A Draco le hubiera gustado partir de ahí inmediatamente. Ya no era seguro estar ahí, así como les habían encontrado aquellos cinco, otros mortífagos más podrían hacerlo. Además no sabía si esos chicos habían informado algo o no, de cualquier forma alguien les extrañaría en breve y una investigación a nadie le convenía. Desafortunadamente ante un apático Potter, la sola mención de partir de ahí, resultaba imposible.

Harry ni siquiera se inmuto cuando Draco lo sugirió, puso cara de aburrimiento diciendo en un bostezo –Déjales que vengan, no importa, si tú quieres irte tampoco me importa, es más deberías hacerlo.

El chico se paseaba como un fantasma por la casa, demacrado, sin rasurarse y sin bañarse, de vez en cuando comía una manzana o cualquier cosa que se encontrara en la cocina y que no requiriera mucho esfuerzo para masticar. Después se encerraba otra vez en su cuarto, cerraba las ventanas y se quedaba dormido.

Draco se odiaba a si mismo por su actitud solicita tan condenadamente complaciente. Todo el tiempo se pasaba al pendiente de las necesidades del moreno preguntándole si estaba bien, si necesitaba algo e incluso si quería que le cocinara cualquier cosa. Potter le dedicaba una expresión de fastidio y con un gruñido por contestación, se daba la media vuelta y se largaba.

Un día en particular, se sentía extraordinariamente cansado y desanimado, también a el le estaba costando trabajo continuar con eso, necesitaba un poco de ayuda, así que cuando por centésima vez Harry le contestó con un gruñido ante la sólo sugerencia de que un baño caliente le haría sentir mejor, fue la gota que derramo el vaso.

Su reacción no se hizo esperar, el rubio le soltó en tono sarcástico -Perdón aún no se me da el lenguaje de los gruñidos, es eso un si o un no?

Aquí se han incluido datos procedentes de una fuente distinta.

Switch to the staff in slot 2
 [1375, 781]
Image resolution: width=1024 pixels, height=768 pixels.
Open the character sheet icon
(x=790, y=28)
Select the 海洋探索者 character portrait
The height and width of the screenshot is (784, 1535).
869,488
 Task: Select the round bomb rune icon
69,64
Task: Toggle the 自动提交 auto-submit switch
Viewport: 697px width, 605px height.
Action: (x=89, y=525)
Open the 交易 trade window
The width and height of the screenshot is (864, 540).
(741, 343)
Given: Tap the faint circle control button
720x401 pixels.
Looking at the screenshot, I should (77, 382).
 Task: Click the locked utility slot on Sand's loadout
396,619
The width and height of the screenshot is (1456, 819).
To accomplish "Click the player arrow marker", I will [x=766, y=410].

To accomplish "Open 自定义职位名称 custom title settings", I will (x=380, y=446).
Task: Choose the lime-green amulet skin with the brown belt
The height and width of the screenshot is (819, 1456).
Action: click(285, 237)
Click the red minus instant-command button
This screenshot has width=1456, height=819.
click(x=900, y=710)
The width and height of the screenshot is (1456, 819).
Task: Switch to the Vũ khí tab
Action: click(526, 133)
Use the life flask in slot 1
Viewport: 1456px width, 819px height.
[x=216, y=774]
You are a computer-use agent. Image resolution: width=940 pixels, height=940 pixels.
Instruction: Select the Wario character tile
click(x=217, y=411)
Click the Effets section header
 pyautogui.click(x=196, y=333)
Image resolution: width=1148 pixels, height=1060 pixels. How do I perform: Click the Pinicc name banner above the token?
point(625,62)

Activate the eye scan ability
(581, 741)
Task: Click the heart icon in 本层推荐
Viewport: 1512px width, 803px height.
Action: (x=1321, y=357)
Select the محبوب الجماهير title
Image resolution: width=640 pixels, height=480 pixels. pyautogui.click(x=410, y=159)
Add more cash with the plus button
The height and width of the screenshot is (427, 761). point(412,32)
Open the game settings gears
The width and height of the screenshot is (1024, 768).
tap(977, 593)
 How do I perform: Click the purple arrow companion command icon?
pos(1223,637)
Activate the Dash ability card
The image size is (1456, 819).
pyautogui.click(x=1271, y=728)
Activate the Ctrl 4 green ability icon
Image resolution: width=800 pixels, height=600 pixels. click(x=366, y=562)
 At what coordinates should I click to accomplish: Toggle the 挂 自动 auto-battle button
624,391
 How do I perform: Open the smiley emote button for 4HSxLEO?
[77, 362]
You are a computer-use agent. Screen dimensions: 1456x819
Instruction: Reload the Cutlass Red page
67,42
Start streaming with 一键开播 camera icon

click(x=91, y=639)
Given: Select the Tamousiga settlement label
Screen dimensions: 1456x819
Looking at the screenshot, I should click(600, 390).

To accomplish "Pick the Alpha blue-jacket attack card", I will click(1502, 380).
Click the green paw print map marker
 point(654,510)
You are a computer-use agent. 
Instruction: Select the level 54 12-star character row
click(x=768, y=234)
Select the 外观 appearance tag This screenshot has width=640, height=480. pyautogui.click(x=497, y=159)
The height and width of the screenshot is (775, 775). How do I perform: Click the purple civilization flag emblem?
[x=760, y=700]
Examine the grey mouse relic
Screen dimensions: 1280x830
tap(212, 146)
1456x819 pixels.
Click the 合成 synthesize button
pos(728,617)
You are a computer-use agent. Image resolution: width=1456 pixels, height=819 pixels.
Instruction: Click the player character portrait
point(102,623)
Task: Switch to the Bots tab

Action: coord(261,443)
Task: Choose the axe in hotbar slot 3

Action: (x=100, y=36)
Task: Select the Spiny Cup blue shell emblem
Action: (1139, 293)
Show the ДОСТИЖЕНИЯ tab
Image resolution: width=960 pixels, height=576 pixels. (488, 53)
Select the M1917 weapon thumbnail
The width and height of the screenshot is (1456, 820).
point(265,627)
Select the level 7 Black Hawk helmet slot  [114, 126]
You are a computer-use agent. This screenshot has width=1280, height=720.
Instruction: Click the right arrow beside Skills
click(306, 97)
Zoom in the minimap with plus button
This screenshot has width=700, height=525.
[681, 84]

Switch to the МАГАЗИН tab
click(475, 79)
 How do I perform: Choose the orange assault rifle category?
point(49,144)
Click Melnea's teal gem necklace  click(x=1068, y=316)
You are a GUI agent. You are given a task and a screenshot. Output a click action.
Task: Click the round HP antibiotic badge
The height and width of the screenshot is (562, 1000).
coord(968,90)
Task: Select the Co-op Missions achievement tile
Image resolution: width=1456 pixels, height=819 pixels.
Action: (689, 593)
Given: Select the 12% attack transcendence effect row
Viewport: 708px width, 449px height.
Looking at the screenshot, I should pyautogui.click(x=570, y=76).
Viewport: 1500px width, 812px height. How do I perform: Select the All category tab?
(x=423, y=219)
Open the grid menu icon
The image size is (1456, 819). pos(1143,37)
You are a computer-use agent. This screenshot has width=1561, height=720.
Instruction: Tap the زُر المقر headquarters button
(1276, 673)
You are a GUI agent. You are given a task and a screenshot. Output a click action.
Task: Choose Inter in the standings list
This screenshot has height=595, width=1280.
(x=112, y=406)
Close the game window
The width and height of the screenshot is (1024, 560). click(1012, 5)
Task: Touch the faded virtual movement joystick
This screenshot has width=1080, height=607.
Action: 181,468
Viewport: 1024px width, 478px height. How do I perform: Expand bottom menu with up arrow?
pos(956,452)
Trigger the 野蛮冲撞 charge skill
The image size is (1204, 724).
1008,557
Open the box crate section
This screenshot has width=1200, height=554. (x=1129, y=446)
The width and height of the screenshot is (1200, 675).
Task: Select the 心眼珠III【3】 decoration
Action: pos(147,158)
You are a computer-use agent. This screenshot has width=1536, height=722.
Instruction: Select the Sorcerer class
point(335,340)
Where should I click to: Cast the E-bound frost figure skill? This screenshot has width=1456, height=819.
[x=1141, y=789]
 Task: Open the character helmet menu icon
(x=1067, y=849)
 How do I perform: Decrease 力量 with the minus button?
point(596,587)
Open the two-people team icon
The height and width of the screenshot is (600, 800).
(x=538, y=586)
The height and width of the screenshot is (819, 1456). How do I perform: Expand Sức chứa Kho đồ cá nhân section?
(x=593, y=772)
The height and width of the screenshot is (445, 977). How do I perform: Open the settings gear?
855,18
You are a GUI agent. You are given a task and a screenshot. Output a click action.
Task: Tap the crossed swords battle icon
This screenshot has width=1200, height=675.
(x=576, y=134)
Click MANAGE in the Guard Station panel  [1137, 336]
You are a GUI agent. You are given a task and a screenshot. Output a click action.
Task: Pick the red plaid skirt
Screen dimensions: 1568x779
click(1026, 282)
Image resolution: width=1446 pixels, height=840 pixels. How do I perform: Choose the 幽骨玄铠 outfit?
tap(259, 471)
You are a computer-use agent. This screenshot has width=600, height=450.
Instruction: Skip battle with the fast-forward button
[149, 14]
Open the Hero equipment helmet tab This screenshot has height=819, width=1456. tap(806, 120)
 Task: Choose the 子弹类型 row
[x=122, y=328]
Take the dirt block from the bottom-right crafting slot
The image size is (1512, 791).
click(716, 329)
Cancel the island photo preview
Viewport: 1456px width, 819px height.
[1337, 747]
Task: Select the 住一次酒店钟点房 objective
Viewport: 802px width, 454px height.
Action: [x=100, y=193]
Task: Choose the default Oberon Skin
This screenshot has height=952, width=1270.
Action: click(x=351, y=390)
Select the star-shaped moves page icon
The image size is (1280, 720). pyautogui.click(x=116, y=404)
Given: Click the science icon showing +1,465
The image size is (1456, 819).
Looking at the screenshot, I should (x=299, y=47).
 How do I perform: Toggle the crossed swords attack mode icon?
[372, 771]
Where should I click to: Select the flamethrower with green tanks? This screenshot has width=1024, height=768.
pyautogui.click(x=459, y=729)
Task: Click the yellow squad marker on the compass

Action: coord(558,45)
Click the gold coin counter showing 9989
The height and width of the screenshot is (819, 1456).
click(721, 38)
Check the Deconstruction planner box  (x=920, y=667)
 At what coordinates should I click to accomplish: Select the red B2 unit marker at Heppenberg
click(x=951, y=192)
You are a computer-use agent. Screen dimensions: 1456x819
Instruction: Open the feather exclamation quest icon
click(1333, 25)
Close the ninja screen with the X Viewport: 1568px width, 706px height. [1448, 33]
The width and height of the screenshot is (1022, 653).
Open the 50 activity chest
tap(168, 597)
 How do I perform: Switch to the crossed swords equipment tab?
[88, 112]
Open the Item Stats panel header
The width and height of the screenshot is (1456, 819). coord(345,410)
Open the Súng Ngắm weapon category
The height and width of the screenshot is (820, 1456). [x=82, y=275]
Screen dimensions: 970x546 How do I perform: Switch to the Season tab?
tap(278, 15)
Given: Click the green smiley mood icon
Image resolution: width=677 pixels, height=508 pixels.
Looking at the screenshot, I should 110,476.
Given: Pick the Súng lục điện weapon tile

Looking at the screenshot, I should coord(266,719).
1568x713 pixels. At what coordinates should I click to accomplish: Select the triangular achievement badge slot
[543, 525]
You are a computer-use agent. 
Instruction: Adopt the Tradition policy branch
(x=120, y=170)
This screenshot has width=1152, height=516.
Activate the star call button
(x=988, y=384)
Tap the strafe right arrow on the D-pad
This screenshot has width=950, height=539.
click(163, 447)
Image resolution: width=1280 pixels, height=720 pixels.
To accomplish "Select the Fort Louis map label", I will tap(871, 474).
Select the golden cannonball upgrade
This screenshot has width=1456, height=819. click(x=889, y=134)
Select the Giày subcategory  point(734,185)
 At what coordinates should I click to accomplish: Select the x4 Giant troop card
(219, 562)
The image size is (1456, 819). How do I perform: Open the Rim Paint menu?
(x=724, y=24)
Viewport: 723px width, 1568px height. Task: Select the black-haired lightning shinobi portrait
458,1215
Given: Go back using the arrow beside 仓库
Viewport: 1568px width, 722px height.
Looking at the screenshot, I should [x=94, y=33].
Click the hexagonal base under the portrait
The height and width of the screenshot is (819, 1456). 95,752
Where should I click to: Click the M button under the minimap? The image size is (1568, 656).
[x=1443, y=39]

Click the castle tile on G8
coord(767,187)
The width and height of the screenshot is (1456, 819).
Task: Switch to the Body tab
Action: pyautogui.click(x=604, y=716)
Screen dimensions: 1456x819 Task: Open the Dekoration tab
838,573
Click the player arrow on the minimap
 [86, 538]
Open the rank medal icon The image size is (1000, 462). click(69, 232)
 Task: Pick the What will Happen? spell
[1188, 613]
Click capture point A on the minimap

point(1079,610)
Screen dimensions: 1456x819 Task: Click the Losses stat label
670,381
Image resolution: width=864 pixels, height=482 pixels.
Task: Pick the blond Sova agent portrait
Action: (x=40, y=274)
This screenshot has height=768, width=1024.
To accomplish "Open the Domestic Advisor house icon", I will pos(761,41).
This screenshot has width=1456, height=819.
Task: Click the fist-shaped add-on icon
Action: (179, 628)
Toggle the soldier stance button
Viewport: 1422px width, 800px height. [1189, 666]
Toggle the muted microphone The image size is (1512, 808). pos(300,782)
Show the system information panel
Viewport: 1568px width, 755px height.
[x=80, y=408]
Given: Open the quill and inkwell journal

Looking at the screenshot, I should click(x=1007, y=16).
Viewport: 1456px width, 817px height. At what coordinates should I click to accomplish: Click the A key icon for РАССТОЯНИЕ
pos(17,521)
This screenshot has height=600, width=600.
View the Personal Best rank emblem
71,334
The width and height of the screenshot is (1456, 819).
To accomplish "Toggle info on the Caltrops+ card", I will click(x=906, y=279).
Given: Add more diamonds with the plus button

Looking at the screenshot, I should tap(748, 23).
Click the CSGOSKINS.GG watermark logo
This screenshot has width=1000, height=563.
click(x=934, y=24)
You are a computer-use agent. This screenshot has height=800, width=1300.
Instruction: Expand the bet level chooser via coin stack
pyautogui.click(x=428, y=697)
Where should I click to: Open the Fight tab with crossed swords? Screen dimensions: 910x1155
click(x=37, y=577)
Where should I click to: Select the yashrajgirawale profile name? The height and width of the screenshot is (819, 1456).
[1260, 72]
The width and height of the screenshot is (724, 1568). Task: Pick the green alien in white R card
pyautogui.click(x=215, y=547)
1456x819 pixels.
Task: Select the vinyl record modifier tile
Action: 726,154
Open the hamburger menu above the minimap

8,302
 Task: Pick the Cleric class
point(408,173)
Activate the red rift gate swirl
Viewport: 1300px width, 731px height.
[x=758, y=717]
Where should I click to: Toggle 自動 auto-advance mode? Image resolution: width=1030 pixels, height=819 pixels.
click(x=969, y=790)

Harry se levantó ignorándole, después camino desgarbado al cuarto de baño. Por supuesto Draco de ninguna forma estaba dispuesto a seguir con aquel jueguito, le siguió, ya estaba suave de que le tratara como a un completo idiota.

Por el espejo del lavabo el moreno pudo ver al otro chico parado ahí en la puerta con expresión de enfado, con un suspiro molesto y con voz cansada le cuestionó;

-¿Qué diablos quieres?

- Quiero que te bañes y afeites –contestó el otro en el mismo tono que Harry y en esta ocasión hablaba muy en serio.

-Porque no me dejas de una vez en paz.

-Porqué no se me pega la gana.

- Ya déjate de portar como una maldita nana, no necesito que estés todo el tiempo cuidándome, no soy tu responsabilidad y nunca la he sido, no se quién demonios te mando hacer lo que hiciste, ni quien te nombro el salvador de las causas pérdidas, pero si hubieras sido lo suficientemente inteligente me habrías dejado donde estaba.

Vaya, vaya pensó Draco conque esas tenían, ahora resultaba que Potter le echaba la culpa de su situación, solo eso le faltaba.

Harry continuó pero ahora casi en un grito -Maldito seas una y mil veces Malfoy, no debías de salvarme, mi destino era morir en ese lugar….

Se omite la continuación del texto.